Mahfouz's 1959 work "Children of Gebelawi"--singled out by the Nobel Prize committee for special praise--was banned in Egypt because religious authorities found analogies between characters in the book and prophets disrespecful, Mahdi said. The book was widely read in other Muslim countries.
Mahdi added that Mahfouz's most famous work is Trilogy, a novel completed in 1957, which describes the spiritual and economic transformation of Cairo during the second world war.
Professors also said that Mahfouz was recognized for his literary style. Mahfouz is "the father of the modern Arabic short story," said professor of modern Arabic Wilson B. Bishai.
"His style is simple but cannot be imitated. It is easy to read, and flowing and very eloquent," said Bishai. "Once you get started you have to finish."
Mahfouz was one of the first literary figures to abandon the old classical style in Egyptian literature and write in a newly emerging style of combined romanticism and realism, Mahdi said, adding that Mahfouz was strongly influenced by the French novels of the 19th century. "He grew up reading Balzac," Mahdi said.
But Mahdi said that the prize is a belated one, adding "There is a whole new generation of novelists and play-writes who have taken over the literary scene. He was a great figure but the excitement of reading him was 20 years ago. He has done his deeds."

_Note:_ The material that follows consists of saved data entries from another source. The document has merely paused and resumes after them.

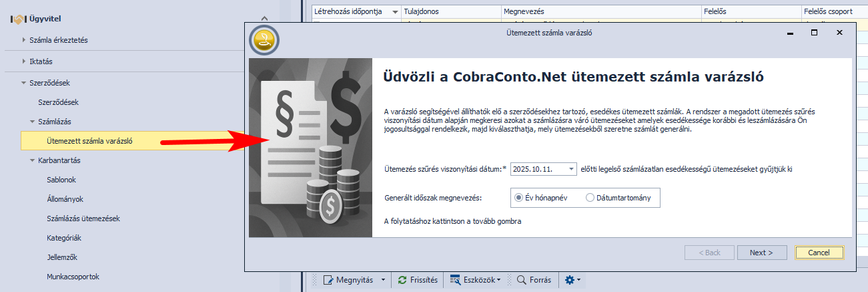Click the Next button
Viewport: 868px width, 292px height.
pos(761,253)
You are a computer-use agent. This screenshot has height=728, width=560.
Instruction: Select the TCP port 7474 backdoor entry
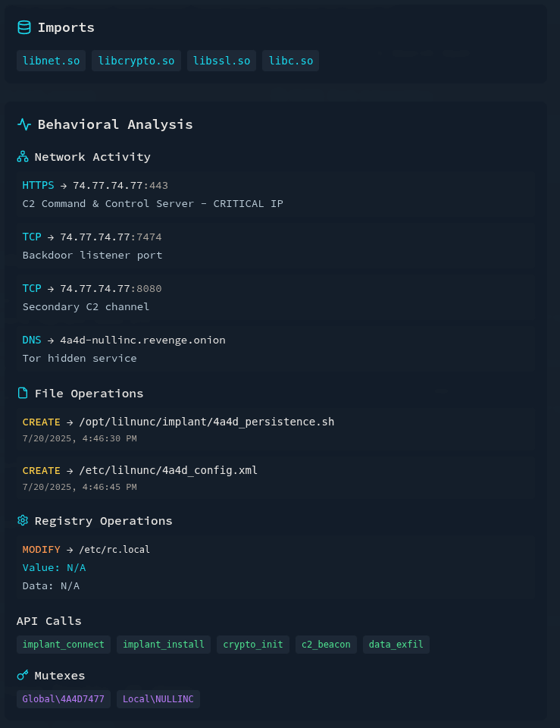pos(276,246)
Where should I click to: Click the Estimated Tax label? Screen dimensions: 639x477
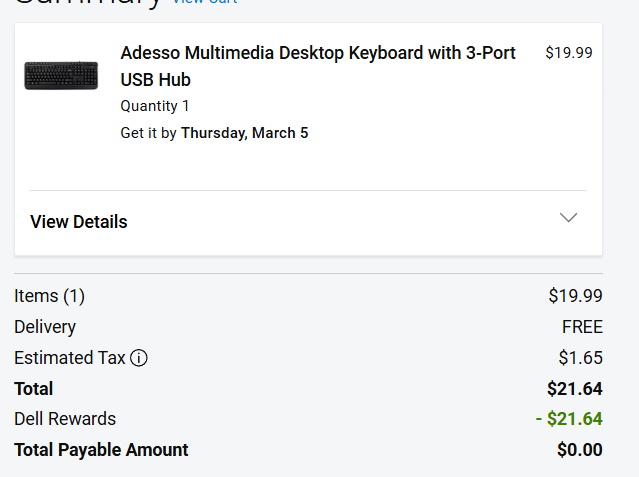[x=70, y=358]
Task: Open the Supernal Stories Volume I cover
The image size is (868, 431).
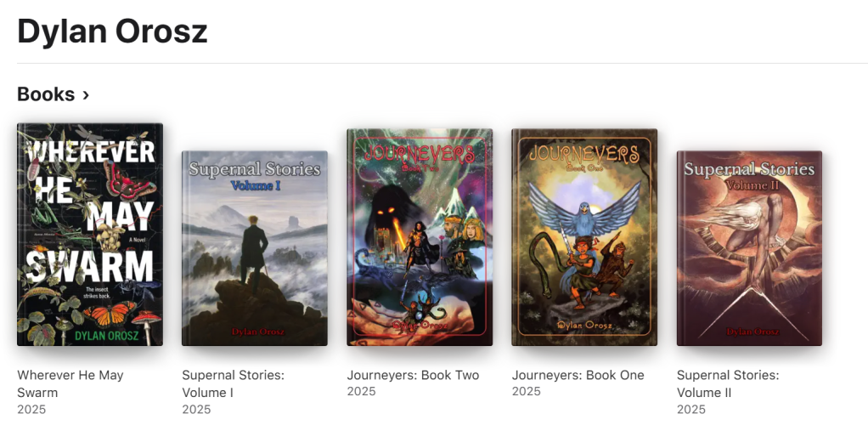Action: coord(255,248)
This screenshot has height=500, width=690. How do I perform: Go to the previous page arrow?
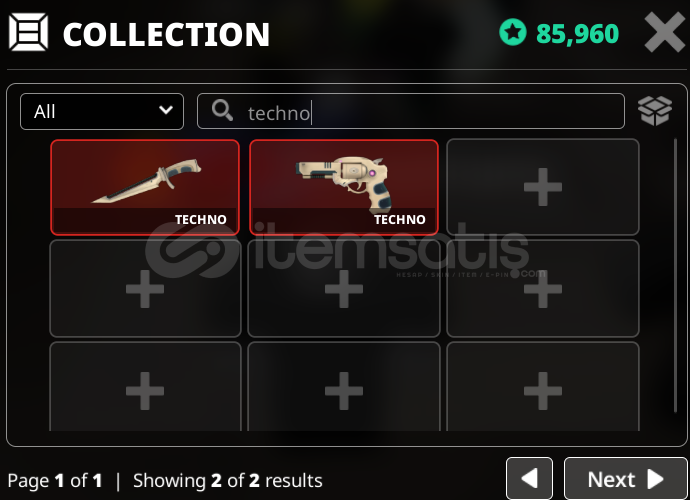[x=529, y=479]
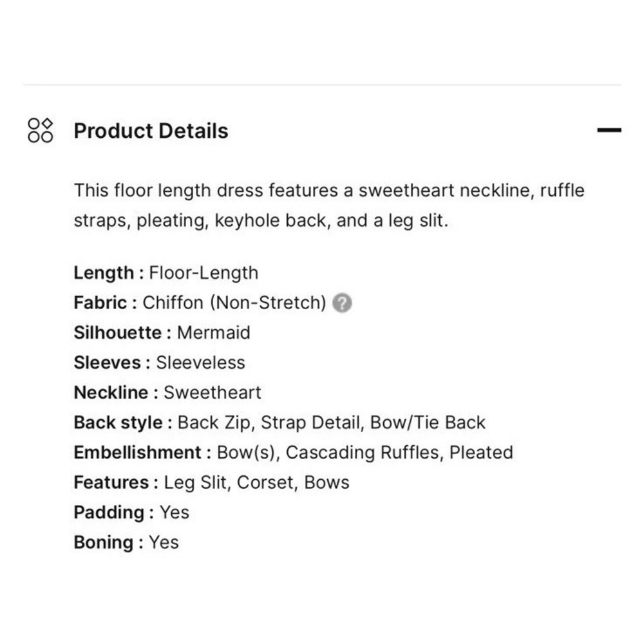Click the Sweetheart neckline value
This screenshot has height=644, width=644.
(x=213, y=392)
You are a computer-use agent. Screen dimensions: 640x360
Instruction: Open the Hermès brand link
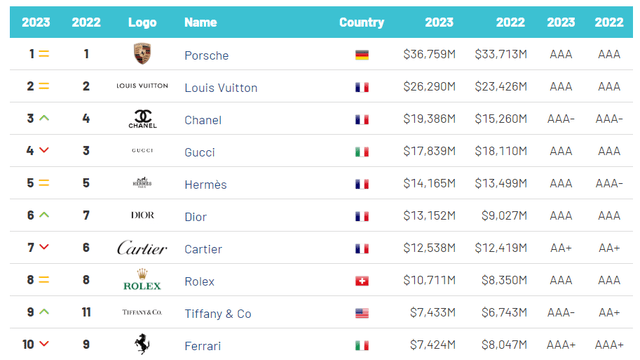[x=205, y=184]
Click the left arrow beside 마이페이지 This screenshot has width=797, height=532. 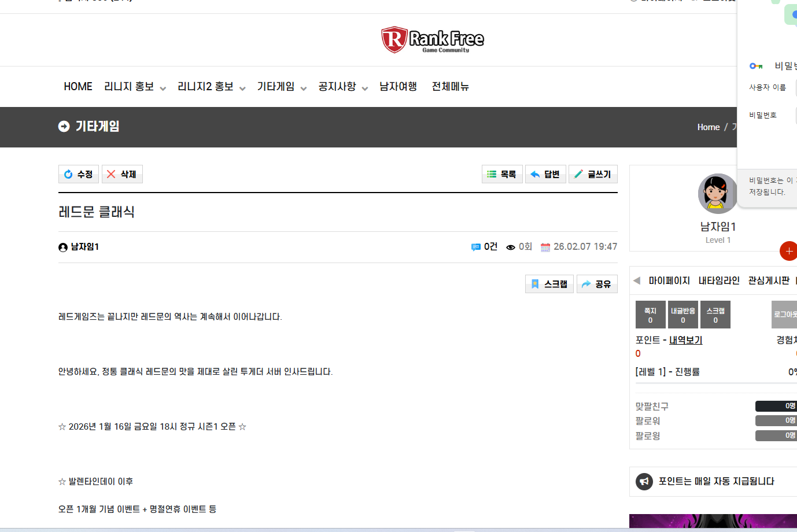(637, 280)
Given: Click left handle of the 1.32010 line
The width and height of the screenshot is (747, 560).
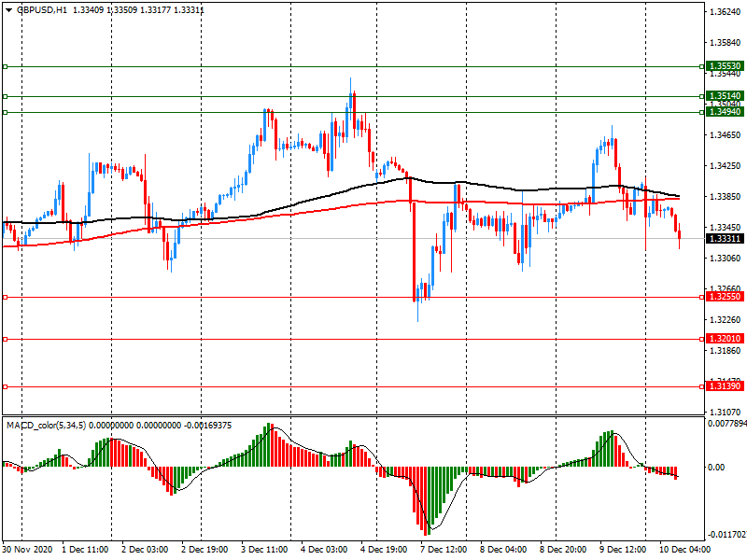Looking at the screenshot, I should tap(5, 339).
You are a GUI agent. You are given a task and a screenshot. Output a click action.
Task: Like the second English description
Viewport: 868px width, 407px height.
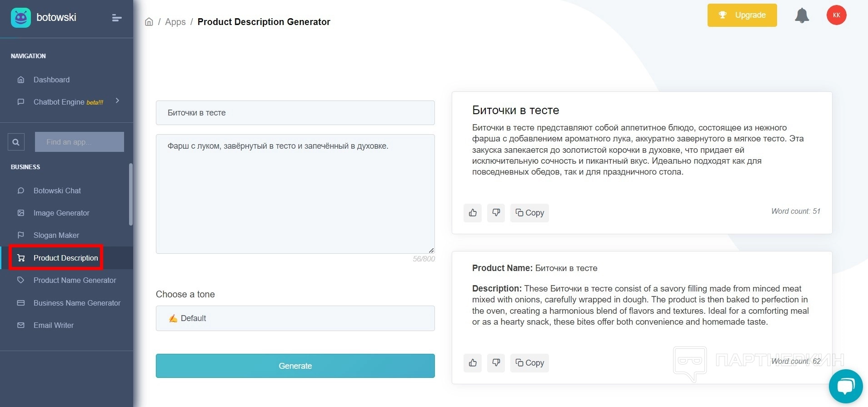(473, 363)
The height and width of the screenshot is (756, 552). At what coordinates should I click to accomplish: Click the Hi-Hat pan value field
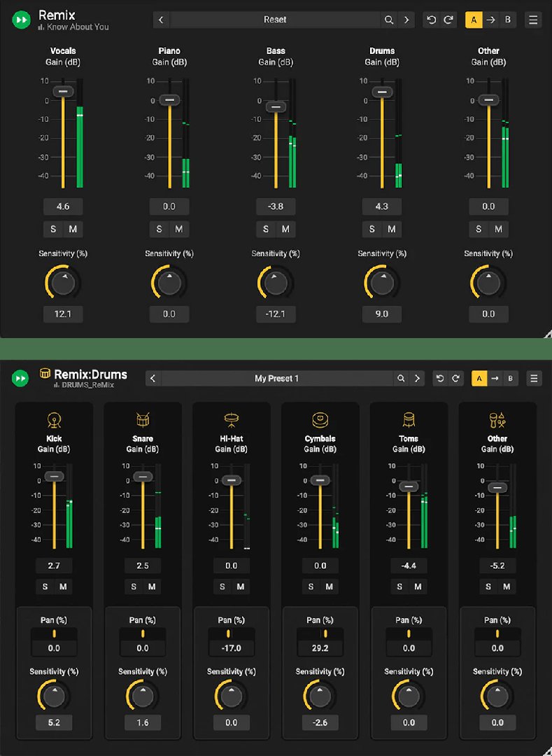tap(232, 648)
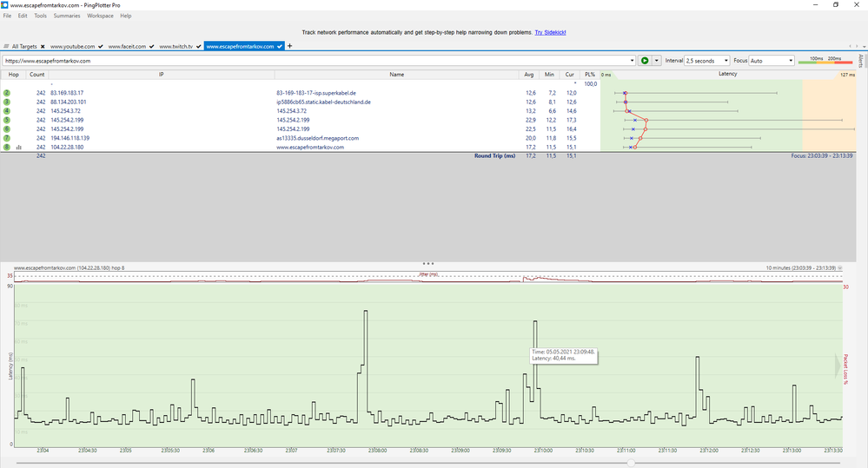Image resolution: width=868 pixels, height=468 pixels.
Task: Expand the Focus Auto dropdown
Action: (772, 61)
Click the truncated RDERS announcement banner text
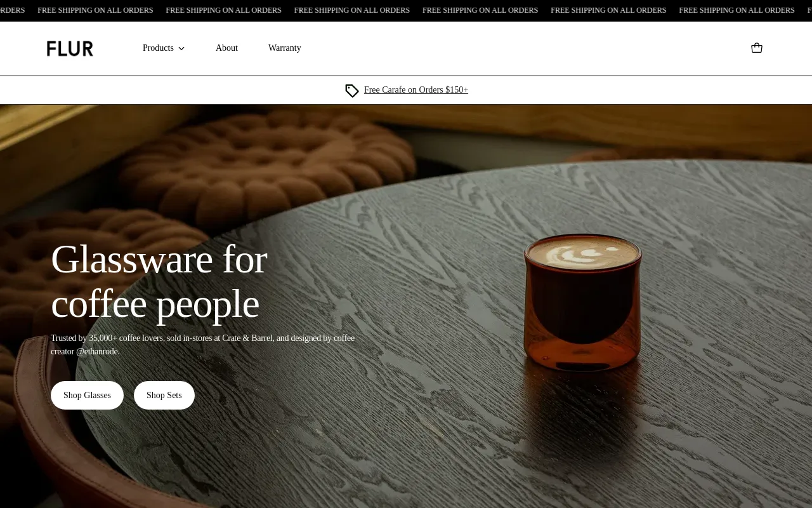 [x=12, y=10]
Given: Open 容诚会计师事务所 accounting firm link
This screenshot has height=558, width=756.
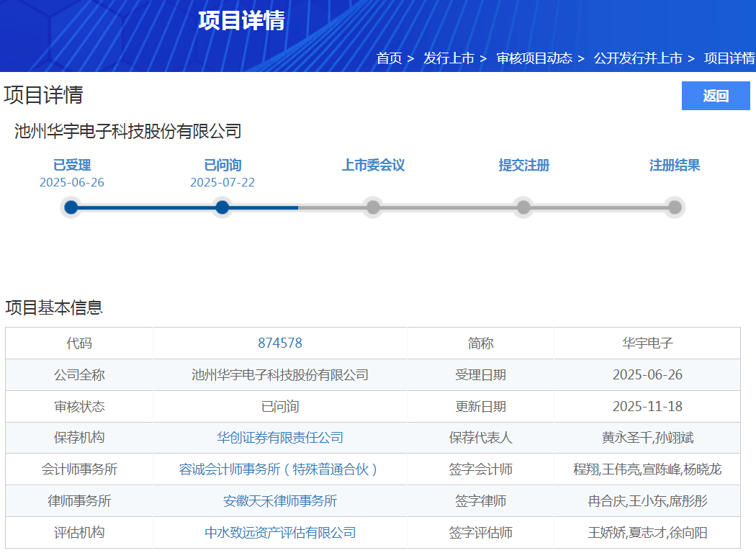Looking at the screenshot, I should pyautogui.click(x=280, y=469).
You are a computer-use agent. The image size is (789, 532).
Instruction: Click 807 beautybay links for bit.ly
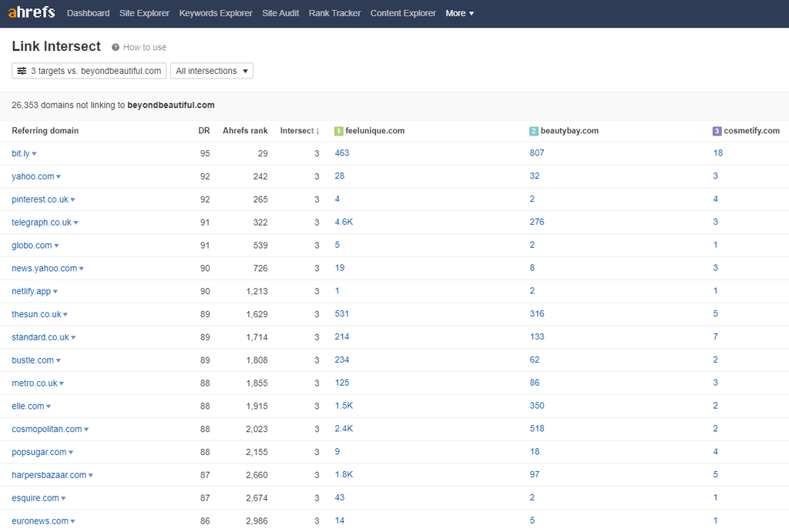[537, 152]
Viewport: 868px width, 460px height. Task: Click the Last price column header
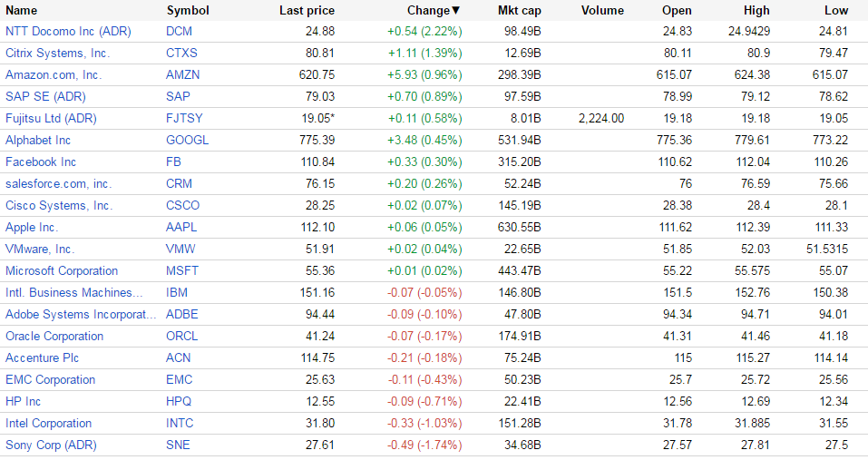click(x=307, y=11)
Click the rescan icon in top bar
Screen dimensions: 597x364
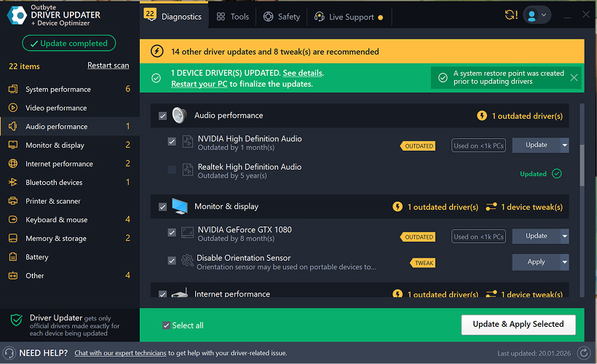click(510, 15)
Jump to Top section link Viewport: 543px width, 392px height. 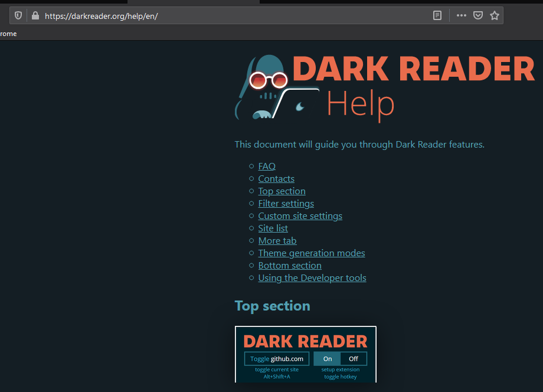(x=282, y=191)
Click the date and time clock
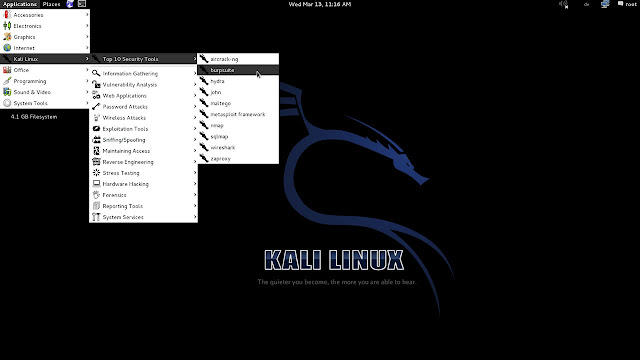 320,4
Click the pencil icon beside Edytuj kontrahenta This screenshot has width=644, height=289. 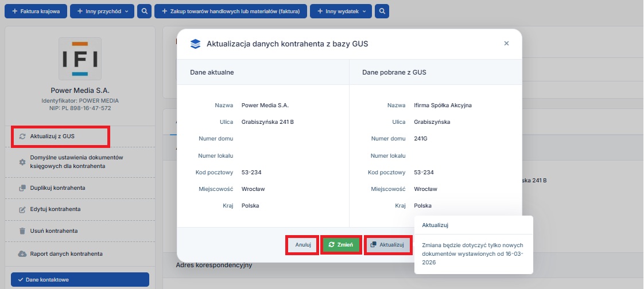[x=22, y=209]
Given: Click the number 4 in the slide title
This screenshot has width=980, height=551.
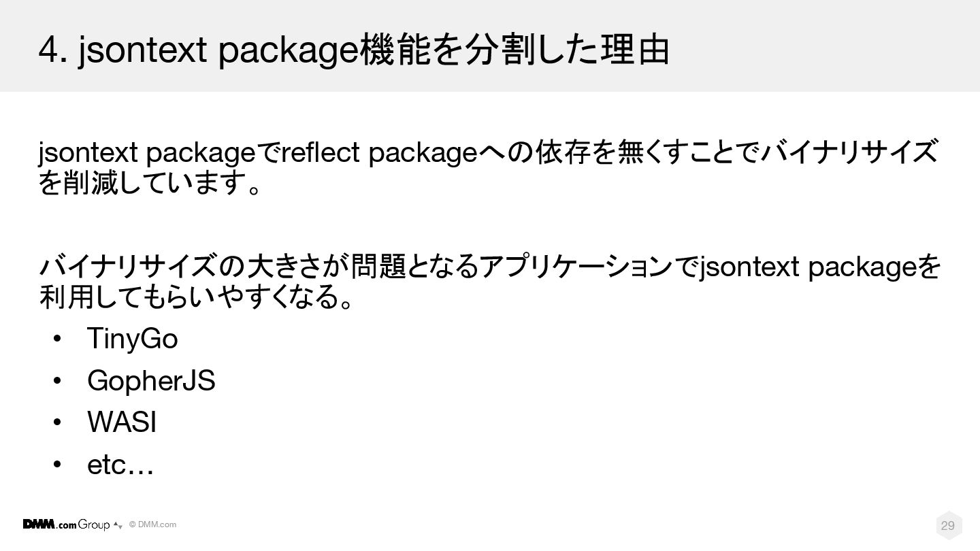Looking at the screenshot, I should pos(48,50).
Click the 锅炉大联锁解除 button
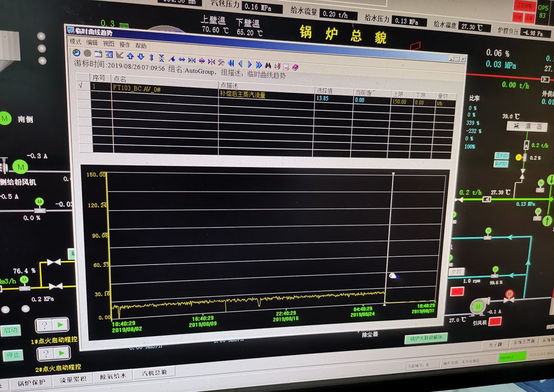This screenshot has width=554, height=392. pos(426,338)
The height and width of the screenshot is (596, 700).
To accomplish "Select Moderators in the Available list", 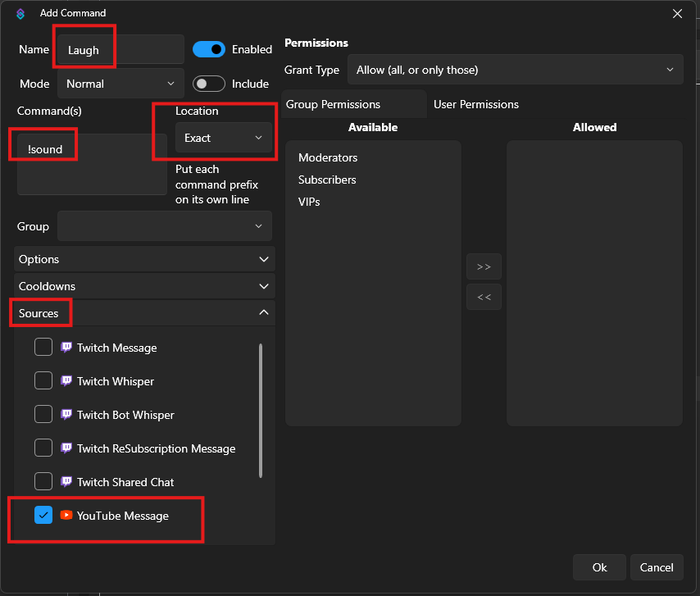I will (328, 157).
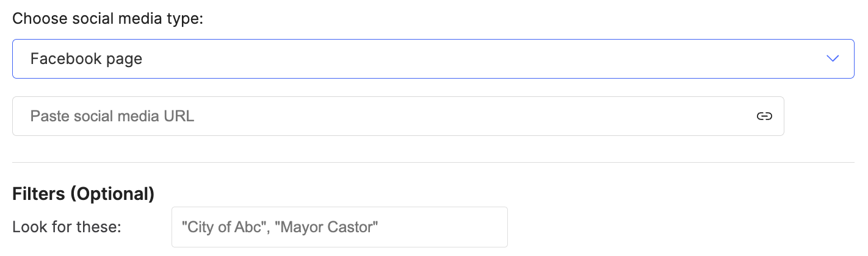Image resolution: width=868 pixels, height=256 pixels.
Task: Click the word '(Optional)' in Filters heading
Action: [x=112, y=194]
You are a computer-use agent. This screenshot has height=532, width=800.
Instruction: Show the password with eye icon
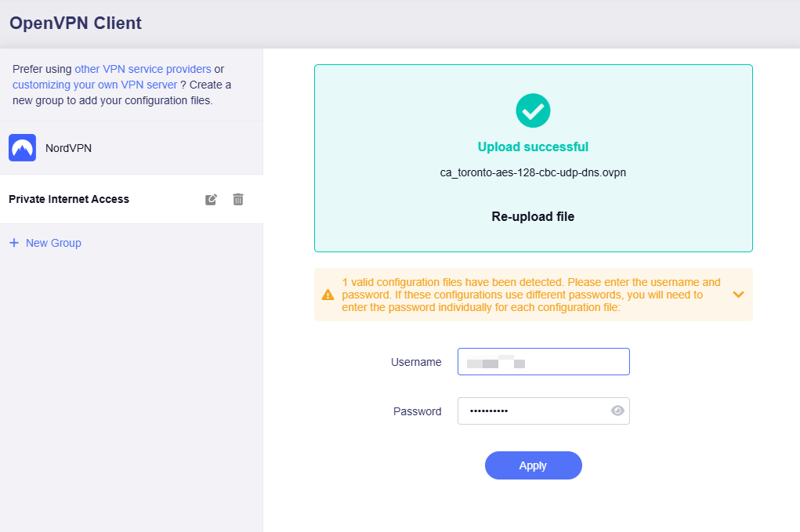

"It is even kind of late for Naguib Mahfouz to receive the prize now," Mahdi said.
Mahdi said some of Mahfouz's works, including Trilogy and Children of Gebelawi will probably become classics. "They are the best thing that happened in this period of Arabic literature," he said.
Mahdi said he thought the award would lend increased prestige to Arabic literature. Although 12 of Mahfouz's works have been translated into English, they were published by smaller publishing houses and consequently received less attention.
Mahfouz graduated from the University of Cairo. In the early 40's he joined the Egyptian Ministry of Culture where he worked until his retirement in 1971.